Cheap Mortgages Aren't Helping Housing Market

They might have to bring in Bob Barker to give some of these houses away. Despite near-record lows for interest rates and a glut of houses available for sale, Americans simply are not lining up to purchase new or used homes. According to Freddie Mac (FMCC) average mortgage rates remained below 4 percent for the fourth consecutive week. The current rate, which hovers around 3.98 percent, should be a positive factor in driving the housing market. Frank Nothaft, vice president and chief economist for Freddie Mac, offered this theory: "Mortgage rates eased slightly this week with fixed-rate loans hovering above all-time lows and ARMs reaching a new nadir. The high-degree of home-buyer affordability in recent months translated into a 1.4 percent pickup in existing home sales during October, according to the National Association of Realtors. The NAR also reported that contract cancellations were up in October as well, which restrained sales from achieving a stronger rebound." In other words, there was a small, but noticeable pickup in home sales in October. But is it enough to call it a turnaround? Hardly. There is still a glut of houses for sale, which is pushing prices down. As prices fall, more homeowners find themselves underwater on their mortgage. As the number of underwater mortgages increases, so too do the number of mortgage defaults and foreclosures. As the number of foreclosures increase, the housing glut increases, further lowering prices. This, my friends, is a never-ending spiral of doom. It's also the reality in the housing market. Until someone (looking at you, Cap'n Obama) steps up and does something to keep people in their homes, this death spiral will continue unabated. You could lower the rates to one percent and it isn't going to move the housing needle. Why? People can't get refinanced if they're upside down on their mortgage. That's why today's news that we're near record-lows for interest rates isn't going to do much for housing sales.
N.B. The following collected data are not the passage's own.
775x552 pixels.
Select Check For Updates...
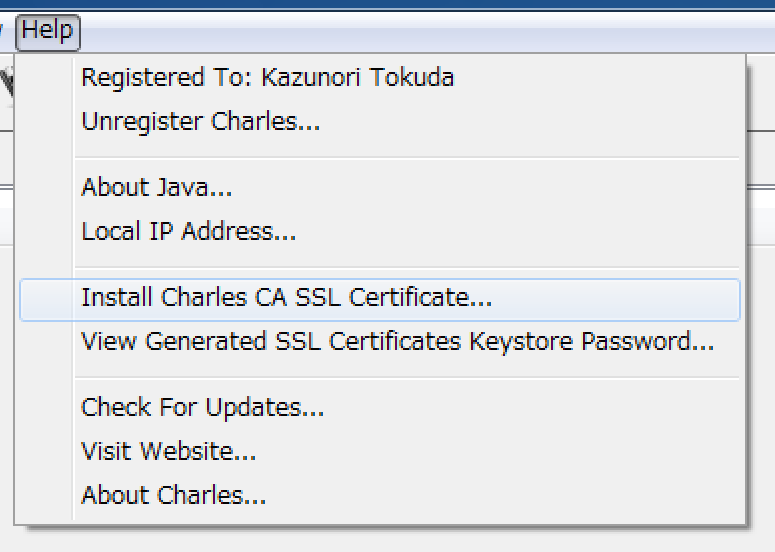380,408
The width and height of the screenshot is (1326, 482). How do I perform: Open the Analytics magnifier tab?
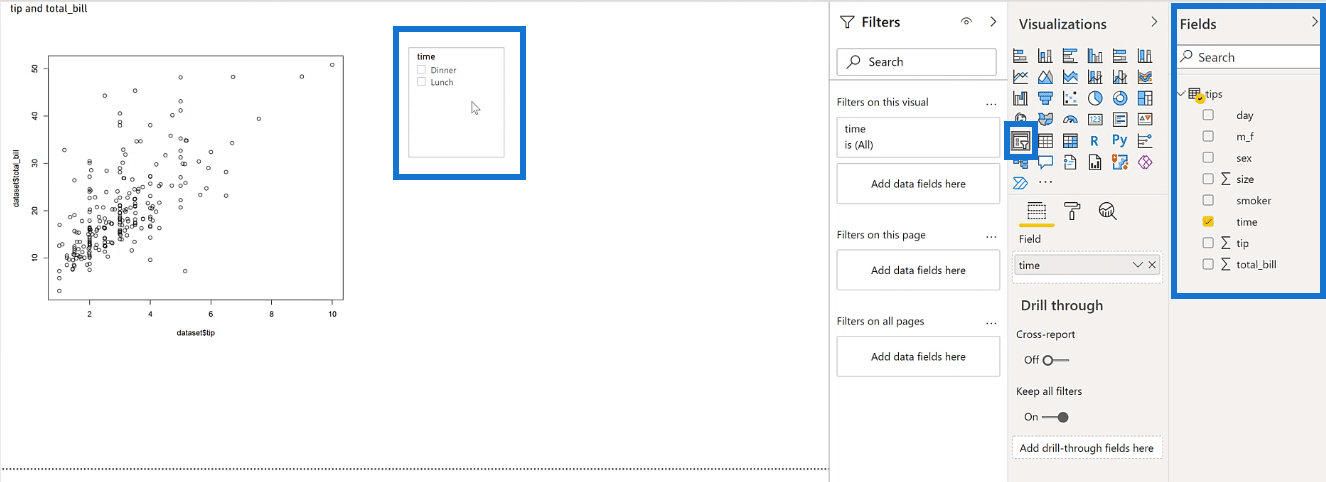(1107, 211)
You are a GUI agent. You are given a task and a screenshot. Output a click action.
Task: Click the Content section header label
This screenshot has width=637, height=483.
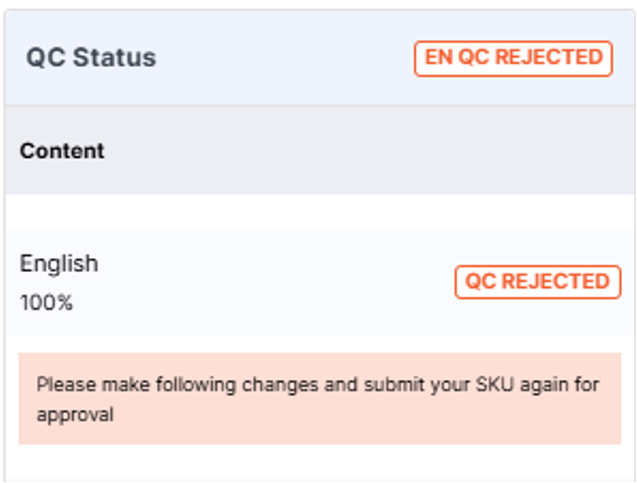(62, 151)
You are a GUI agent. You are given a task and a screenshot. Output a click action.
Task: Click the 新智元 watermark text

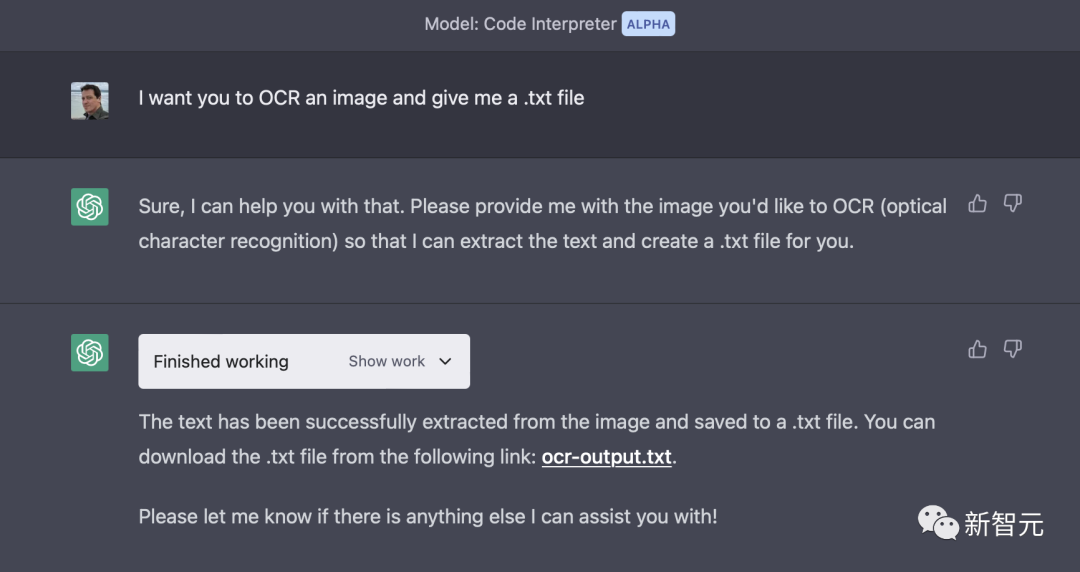[1004, 524]
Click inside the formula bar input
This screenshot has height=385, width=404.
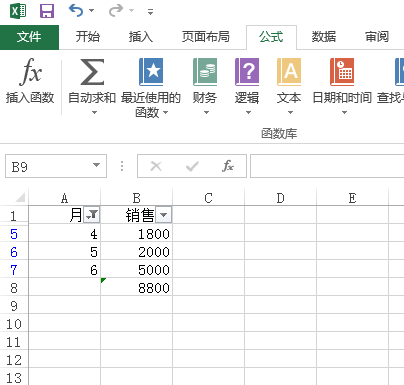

ACTION ITEMS:

Bullish:
Traders who believe that low interest rates will drive housing up, regardless of the rest of the economy, might want to consider the following trades:
  • Toll Brothers TOL: The premium home-building company has taken a hit the last few years, as the economy has dried up some of their potential markets. However, luxury homes might be early rebounders, and Toll could serve as a canary in the coal mine for a housing market on its way up.
  • KB Homes KBH: This company offers exposure for those who feel the market will turn around fastest in areas that were hardest hit by the housing drop. KBH operates in, among other places, Arizona, California, and Nevada — three states that got hammered by the housing crisis.
  • SPDR DJ International Real Estate ETF RWX: This ETF covers a broader, international approach to housing markets. This ETF seeks to closely match the returns and characteristics of the total return performance of the Dow Jones Global ex-U.S. Select Real Estate Securities Index (the Index), an equity index based upon the global (ex-US) real estate market.
Bearish:
Traders who believe that housing is going to stay slow for the time being, despite the low interest rates, may consider an alternate positions:
  • Go short on the SPDR S&P Homebuilders ETF XHB. This investment vehicle is set up to match the S&P Homebuilders Select Industry Index. If housing drops, this ETF should as well, and could be a good short candidate.
  • Similarly, you could short the iShares Dow Jones US Home Construction ETF ITB. This ETF seeks investment results that correspond generally to the price and yield performance of the Dow Jones U.S. Select Home Construction Index.
  • You could also short any of the homebuilders listed above, or any REIT that fits your needs.
Neither Benzinga nor its staff own any securities mentioned in this post, nor recommend that you buy, sell, or hold any security. We do not offer investment advice, personalized or otherwise.